MAN: Have you invited all these people here to settle a question? Is this memory? Or is it truth? Please…let it be memory. For in the fog, rather than being the Hook, and meet my bloody demise, let me be Pan, and freeze time and preserve the moment…when we loved each other last, before it was lost forever…never to come again.
The MAN falls to his knees, anguished, as the film returns to the screen.
© Please do not reprint or distribute without prior permission. All rights reserved.
Photo: the amazing Jim Coates as “Man” in HE WHO GETS SLAPPED. If you need an actor, hire him. If you need a teacher in the Alexander method, hire him. A great actor and friend. http://www.actsup.com
3 thoughts on “Let me be Pan”
This touches us all, but only a few of us are willing to linger in the pain of the realization and return to it like a hunger that cannot be satisfied. I wear a thimble around my neck that belonged to my grandmother who sewed doll clothes for my dolls and sometimes clothes for me. It is the only thing I have of hers except a few of those doll clothes. I had it fixed so I could wear it. I began to wear it every day when I made this very realization you are talking about. I knew it when I was younger, but until my mother and father passed from this life and I looked in the mirror and no longer recognized the face of the woman I was looking at did I remember my fondness for Peter Pan. I reread the book and Chapter 3 blew me away! I was wearing the thimble and so if became a memory and the unrealized “kiss”. Every day I am reminded that that moment is gone, and that one and then that one and the next until I close my eyes at the end of the day to drift away into Never Never Land. I have discovered a very sad paradox. As we age we live more and more in the moment for certain memories fade. Mostly the most recent things like names or where you put the keys…but it would be so great to have had this ability when I was younger and could apply it to my acting. Sadly, now memorizing lines due to that very memory issue makes that a problem. Oh, well…onward! Soak it all in.

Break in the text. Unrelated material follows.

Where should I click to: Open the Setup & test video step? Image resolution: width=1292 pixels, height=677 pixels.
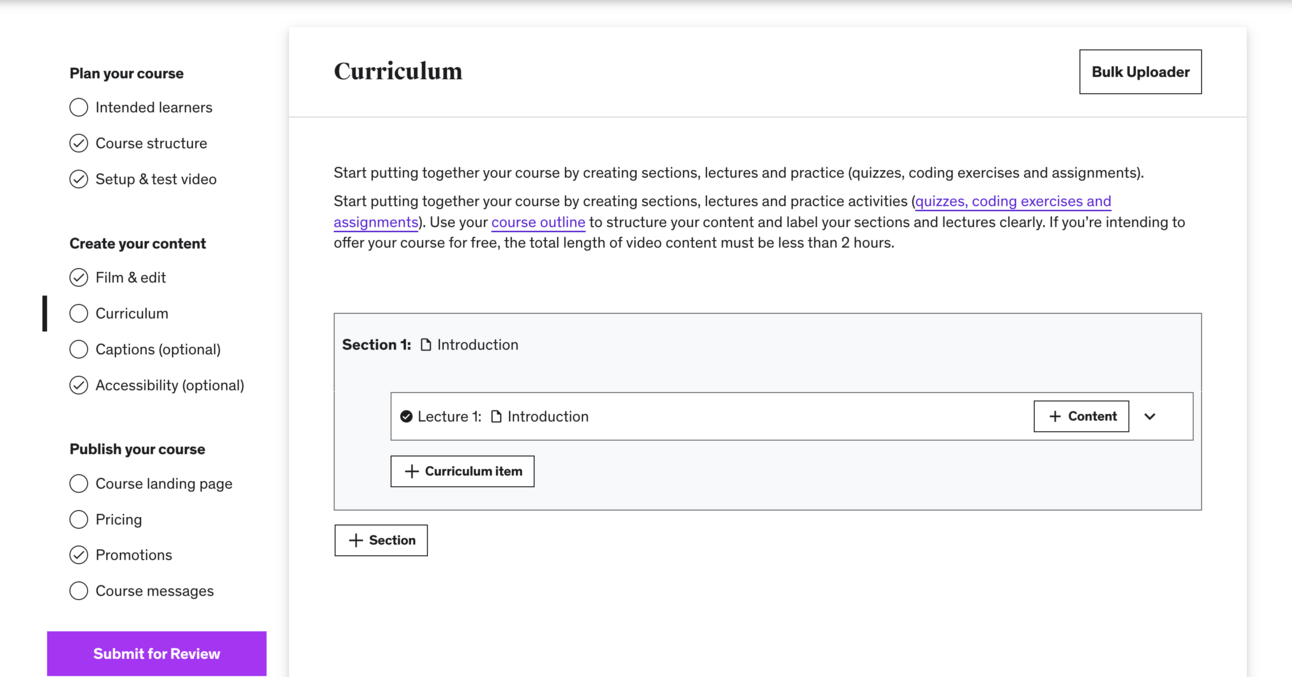point(156,179)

Thanks, Bill, I sincerely appreciate your way with words and phrases, and also for your willingness to allow your written ideas to exist as fluid, organic, and malleable things, just like memories themselves. I most enjoy immersing myself in your expressiveness while I’m onstage in character. Playfully, Jim
P.S. Thanks, too. for your shameless plug of my services: http://www.actsup.com.
My dearest friend,
I read this and the post before it and I am almost overwhelmed with thoughts and memories. I am going to save most of it to share with you at a time when we are face to face, but I do want to share on True Life, my most prevailing thought, so that in 10 years, we can look back and laugh and marvel at my acumen (and prescience). I think it is time for you to start thinking about writing your “Great American Novel” (And by novel I know you are aware I am not restricting you to just that format….it could be a Screenplay or a Stage play). I have told you many times that I really think you have one (at least) in you, and I meant it. I look, and everything I see about you in your world right now is in alignment for it. You are wielding a mighty pen and it is speaking in a voice of both truth and nuance. The last ten years of your life have burnished you with a hard won gravitas but it has also gifted you a serenity of riches. I think it is time for you to put that in play.
You cannot imagine how much I miss you. You seem a half a world away. I was trying to finagle time off to sneak down and surprise you at the play opening, but the damn govt sequester crap has been effing up schedules at work for a couple of months…so for the time being..they have a “zero time off” policy going….grrrrr. I really do hope to get myself down to AZ sooner rather than later. ….at least for the time being, life, family, work, health and BENEFITS all seem to be getting in the way. I am hoping for a quick zip down just to get down to see you guys…but I am really hoping over the long run for something more permanent.
It stinks being this far away from you.